Dmitry Bondarchuk

Posted on Apr 7

OmnethDB: Building a Memory System Agents Can Actually Trust

#ai #webdev #memory #agents

I have been working on Vexdo for a while now, trying to build an autonomous system that can ship code with as little human intervention as possible.

Some of that work ended up in earlier write-ups:

OmnethDB came out of a pretty simple thought within that broader Vexdo journey.

If I want agents to work on a codebase with less and less human supervision, it would be really useful if they could accumulate project memory in roughly the same way people do.

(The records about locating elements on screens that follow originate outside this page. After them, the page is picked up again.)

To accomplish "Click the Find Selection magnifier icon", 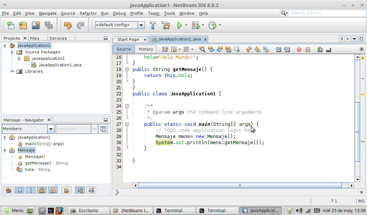I will [202, 49].
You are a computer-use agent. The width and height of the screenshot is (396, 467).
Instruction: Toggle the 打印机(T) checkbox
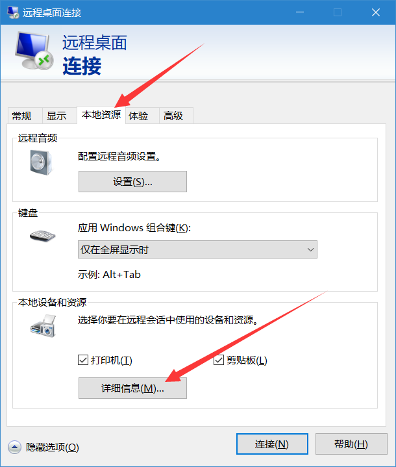point(83,360)
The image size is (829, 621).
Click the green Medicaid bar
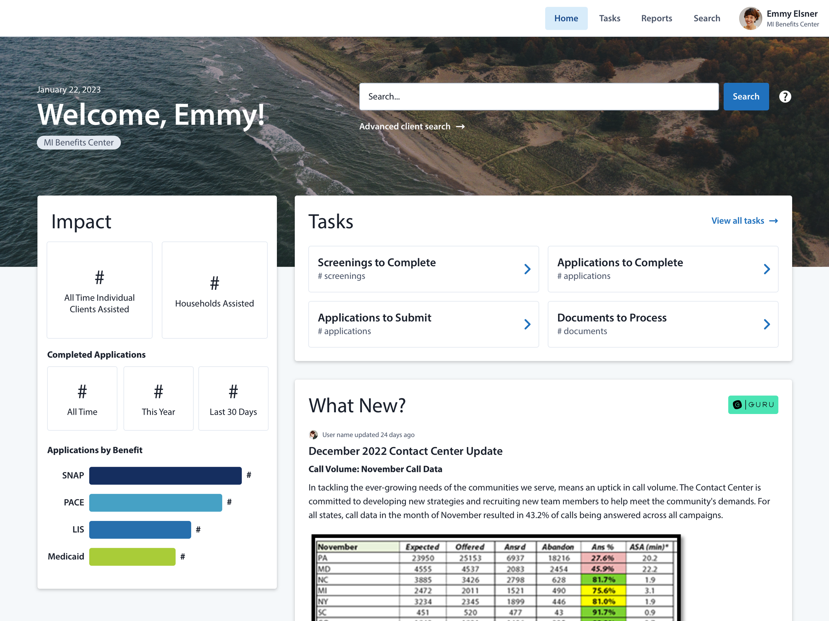[132, 557]
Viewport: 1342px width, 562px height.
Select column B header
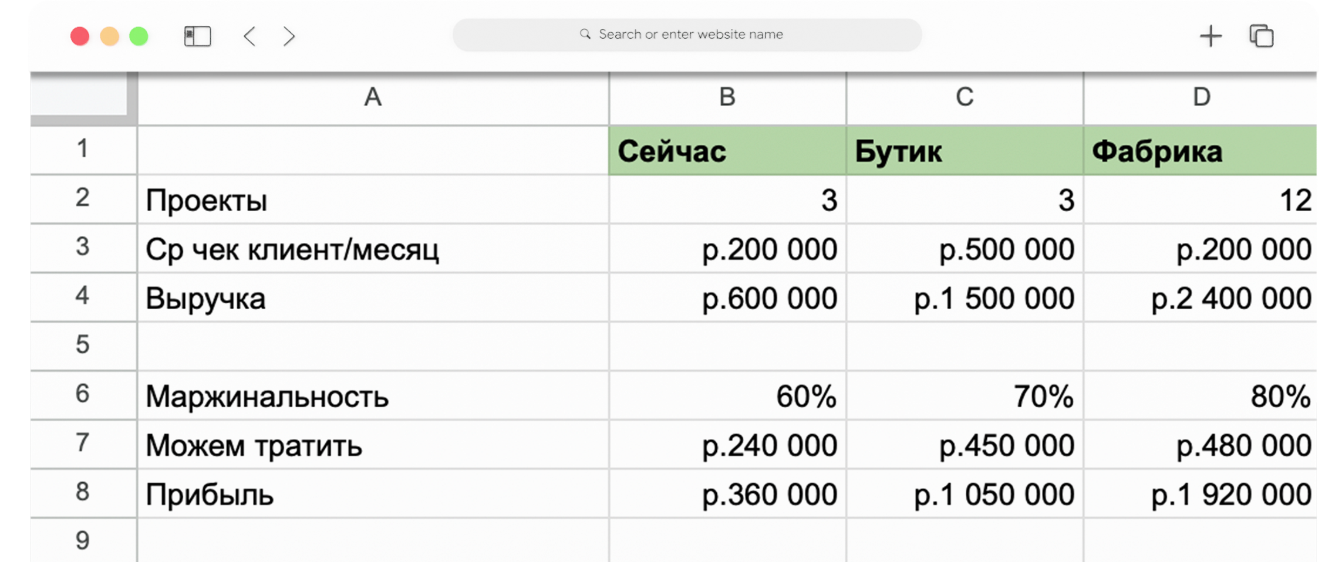coord(727,97)
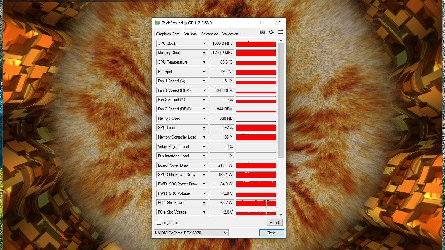This screenshot has height=250, width=445.
Task: Open the hamburger menu icon
Action: click(280, 32)
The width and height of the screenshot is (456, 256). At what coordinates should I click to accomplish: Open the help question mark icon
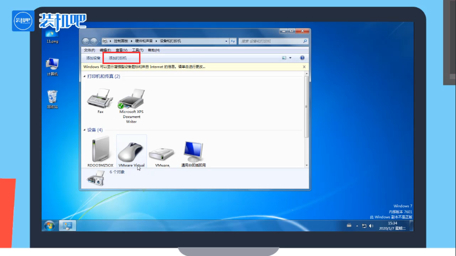(302, 58)
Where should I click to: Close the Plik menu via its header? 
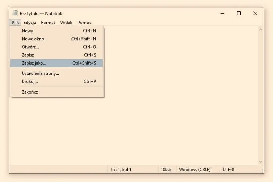point(15,23)
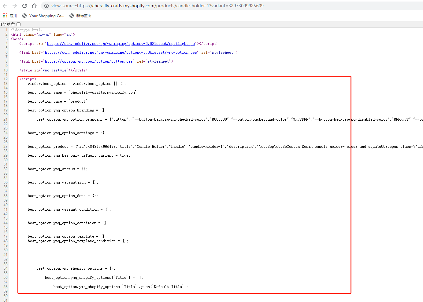
Task: Click the globe favicon beside 新标签页
Action: coord(71,16)
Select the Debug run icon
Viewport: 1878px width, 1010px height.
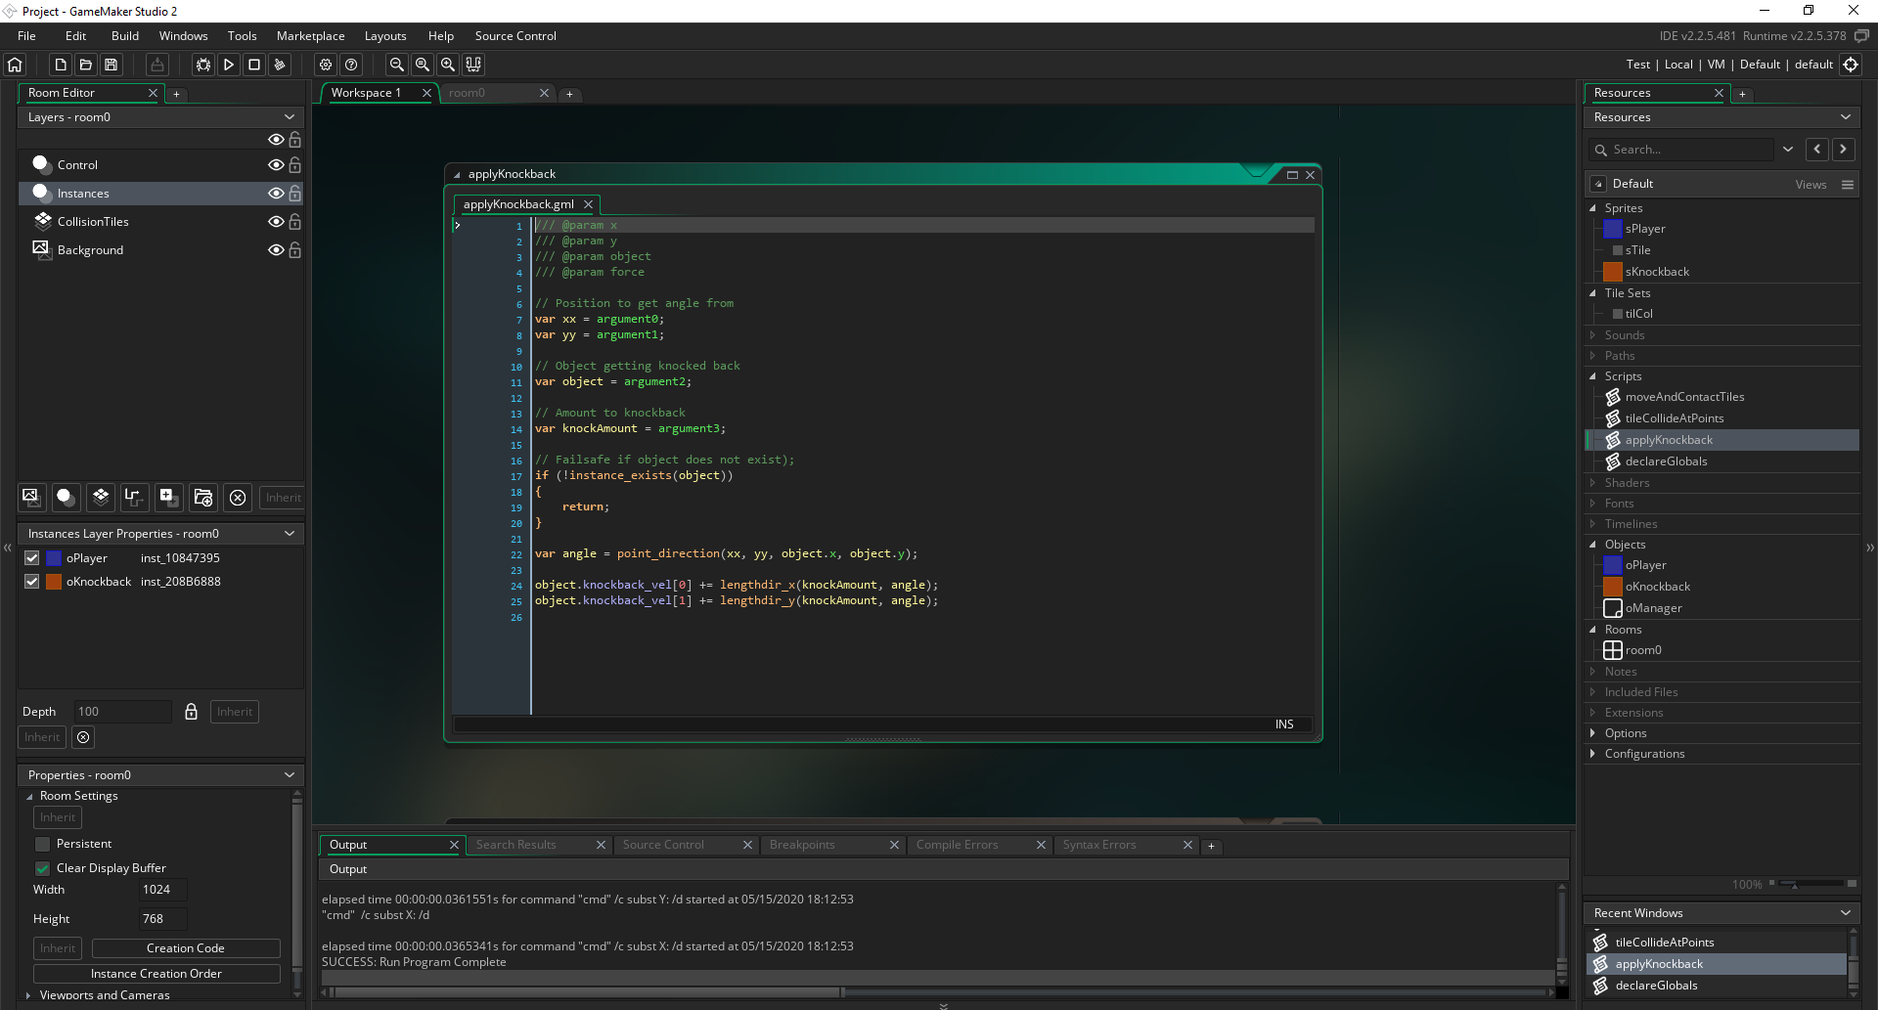coord(201,65)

A person who has been on a project for a long time is usually much more effective than a newcomer. They know the weird edge cases, the old migrations, the intentional tradeoffs that look like bugs, the decisions that were reversed, and the things that are technically possible but architecturally wrong.

I wanted something closer to that.

Project link: github.com/ubcent/omnethdb

Most agent memory systems are optimized for demos.

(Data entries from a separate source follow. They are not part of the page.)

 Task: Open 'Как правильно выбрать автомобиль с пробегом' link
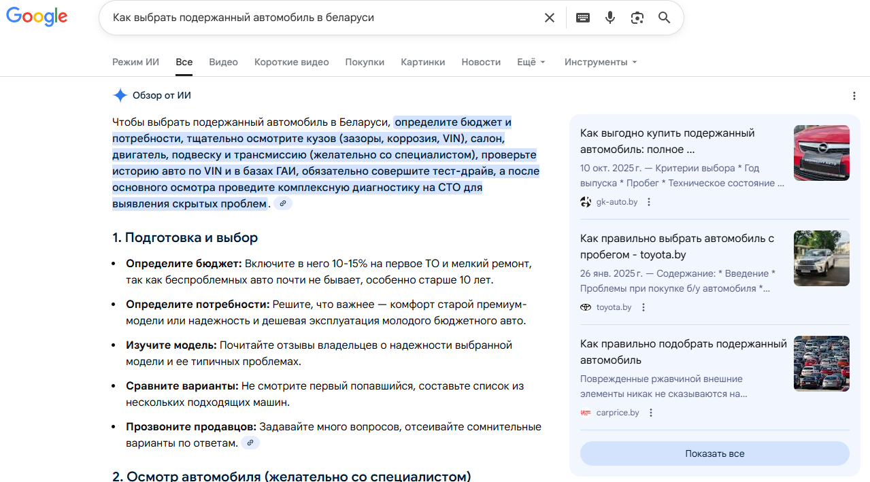pyautogui.click(x=677, y=246)
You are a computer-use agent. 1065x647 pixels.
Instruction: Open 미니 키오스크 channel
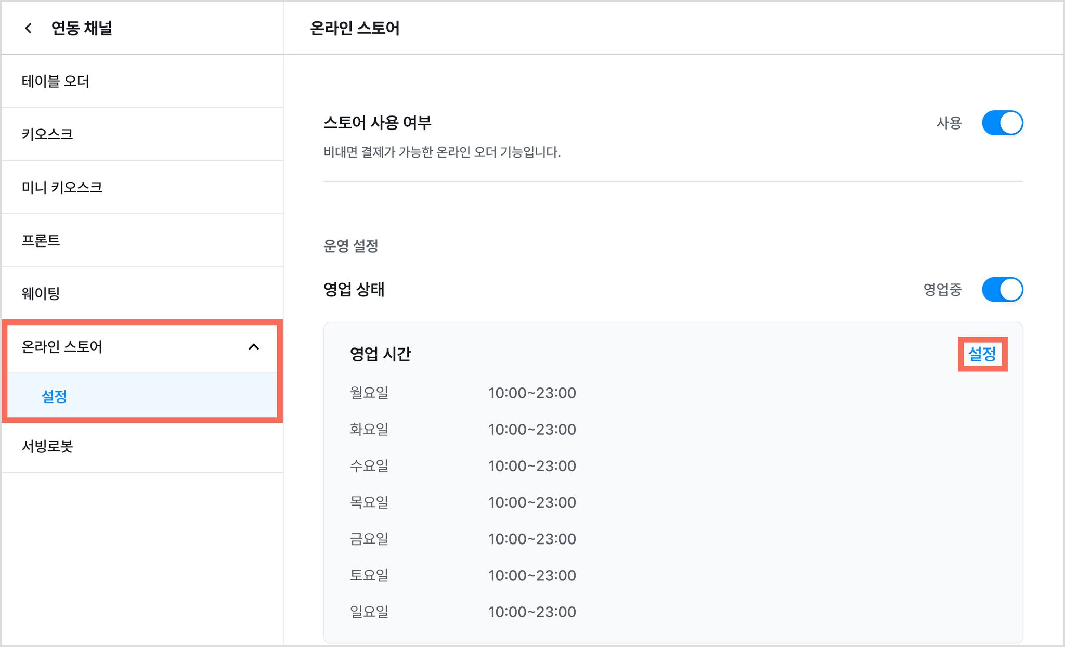[142, 187]
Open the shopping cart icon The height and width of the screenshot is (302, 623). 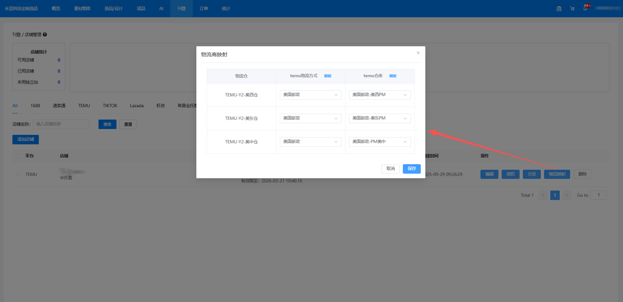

They can retrieve semantically similar notes, summarize recent context, and make an assistant feel like it "remembers." That is enough to look impressive in a prototype.

It is not enough to build something trustworthy.

So I started building OmnethDB from a stricter premise: memory for agents should be treated as a serious system primitive, not as a vague cache wrapped around embeddings.

The bar is higher than "it retrieved something relevant."

The bar is:

can we inspect why this memory exists?
can we see whether it was superseded?
can we tell whether it is a stable fact or a historical event?
can we audit what changed and why?
can an agent retrieve current truth without silently mixing it with stale truth?

That is the problem I want OmnethDB to solve.

The Real Problem With "Memory"

A lot of systems treat memory as one undifferentiated blob:

architecture facts
implementation details
temporary incidents
outdated decisions
inferred patterns
random notes from previous runs

Everything gets embedded. Everything becomes retrievable. And then the agent is expected to "figure it out."

That sounds flexible, but in practice it creates ambiguity.

When a fact changes, both the old and new versions often remain in the corpus with no explicit semantic difference. Retrieval might surface either one. Sometimes it surfaces both. The agent gets contaminated context and has to guess what is current.

That is not a retrieval problem. It is a memory semantics problem.

Agents do not just need more memory. They need memory with explicit rules around:

versioning
lineage
lifecycle
provenance
relation semantics
current-vs-historical truth

What OmnethDB Is

OmnethDB is a versioned, governed, inspectable memory primitive for autonomous agents.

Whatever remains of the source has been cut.